In an animal model for COVID-19 that shares important features of human disease, scientists at the University of Wisconsin-Madison, the University of Tokyo and the Icahn School of Medicine at Mount Sinai show that prior infection with the SARS-CoV-2 virus provides protection against reinfection, and treatment with convalescent serum limits virus replication in their lungs.
“Hamsters are good models for human influenza and SARS-CoV,” says Kawaoka, professor of pathobiological sciences at the UW School of Veterinary Medicine and a virology professor at the University of Tokyo. “This is why we decided to study them with COVID-19. We wanted to see if the disease course is similar to humans in these animals from beginning to end.”
A study led by scientists at the University of Hong Kong, published in late March, also showed Syrian hamsters to be a good model for COVID-19-related research. In that study, the hamsters lost weight, became lethargic, and developed other outward signs of illness.
Kawaoka’s group extended this work further, demonstrating that both low and high doses of the virus, from patient samples collected in the U.S. and Japan, replicate well in the airways of juvenile hamsters (1 month old) and adults (7 to 8 months old). The virus can also infect both the upper and lower respiratory tracts.
The research team also showed that SARS-CoV-2 causes severe disease in the lungs of infected animals. This includes lesions and the kind of “ground glass” appearance often found in lung scans in human patients. Scans also revealed a region of gas in the cavity surrounding the hamster’s lungs, indicating severe lung damage. Researchers observed the most severe effects within eight days after infection, and improvement by 10 days.
“Hamsters infected with SARS-CoV-2 share CT imaging characteristics with human COVID-19 disease,” says Samantha Loeber, a veterinarian and radiologist at UW Veterinary Care.
By day 10 following infection, the researchers no longer detected virus in the organs of most of the hamsters, but lung damage persisted for 14 days in a majority of the animals, and for at least 20 days in most of those infected with a high dose.
Overall, the researchers were able to detect virus in all of the respiratory organs of the infected hamsters within six days of infection, and also from samples collected from their brains, though these also contained portions of the olfactory bulb, which is involved in smell and may have been the source of virus in these samples. The initial dose of the virus did not affect how much of the virus researchers ultimately found in the hamster’s organs.
The researchers also looked for but did not detect virus in the kidneys, the small intestine, the colon or in blood.
To determine whether hamsters developed antibodies against SARS-CoV-2 that protected them from reinfection, the researchers administered another round of the virus to a number of the same animals about three weeks following initial infection and were unable to detect virus in their respiratory tracts. They did find virus in the airways of control animals not previously infected.
“The animals all possessed antibodies and did not get sick again, which suggests they developed protective immunity,” says Pete Halfmann, a research professor in Kawaoka’s U.S. lab. “But we still can’t say how long this protection lasts.”

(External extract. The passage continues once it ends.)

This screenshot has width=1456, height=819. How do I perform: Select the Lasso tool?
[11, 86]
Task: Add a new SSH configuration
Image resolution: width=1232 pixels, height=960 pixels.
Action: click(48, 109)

In early April, researchers across the U.S., including at the UW School of Medicine and Public Health and UW Health, initiated a clinical trial to examine whether the antibody-bearing component of blood — the plasma or sera — from recovered COVID-19 patients could be given to sick patients to assist in their recovery. While convalescent plasma has been used in other disease outbreaks, it remains poorly understood as a treatment.

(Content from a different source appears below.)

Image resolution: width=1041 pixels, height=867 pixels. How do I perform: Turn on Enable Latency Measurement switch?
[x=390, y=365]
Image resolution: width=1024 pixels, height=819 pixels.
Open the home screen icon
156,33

So, Kawaoka’s team extracted convalescent sera from previously sick hamsters and then pooled it together. They infected new hamsters with SARS-CoV-2 and then gave them this antibody-laden sera either one day or two days following infection.
The hamsters that received treatment within a day of infection had much lower amounts of infectious virus in their nasal passages and lungs than those given a mock treatment. Those that received sera on day two showed a less appreciable benefit, though they still had lower levels of virus in their respiratory organs compared to control animals.
A study published just last week in Science showed that transfer of human antibodies to hamsters may also help protect the animals from severe illness from SARS-CoV-2 infection.
“This shows us that convalescent sera, still experimental in human patients, may be part of an effective treatment for COVID-19,” Kawaoka adds.
Finally, the research team also obtained the first images of the internal features of the SARS-CoV-2 virus that aid its ability to replicate, or make copies of itself, in host cells. This, Kawaoka says, warrants further study.
The study was supported by the Japan Research Program on Emerging and Re-emerging Infectious Diseases, the Japan Project Promoting Support for Drug Discovery, the Japan Initiative for Global Research Network on Infectious Diseases, the Japan Agency for Medical Research and Development Program for Infectious Diseases Research and Infrastructure, and the U.S. National Institutes of Allergy and Infectious Diseases.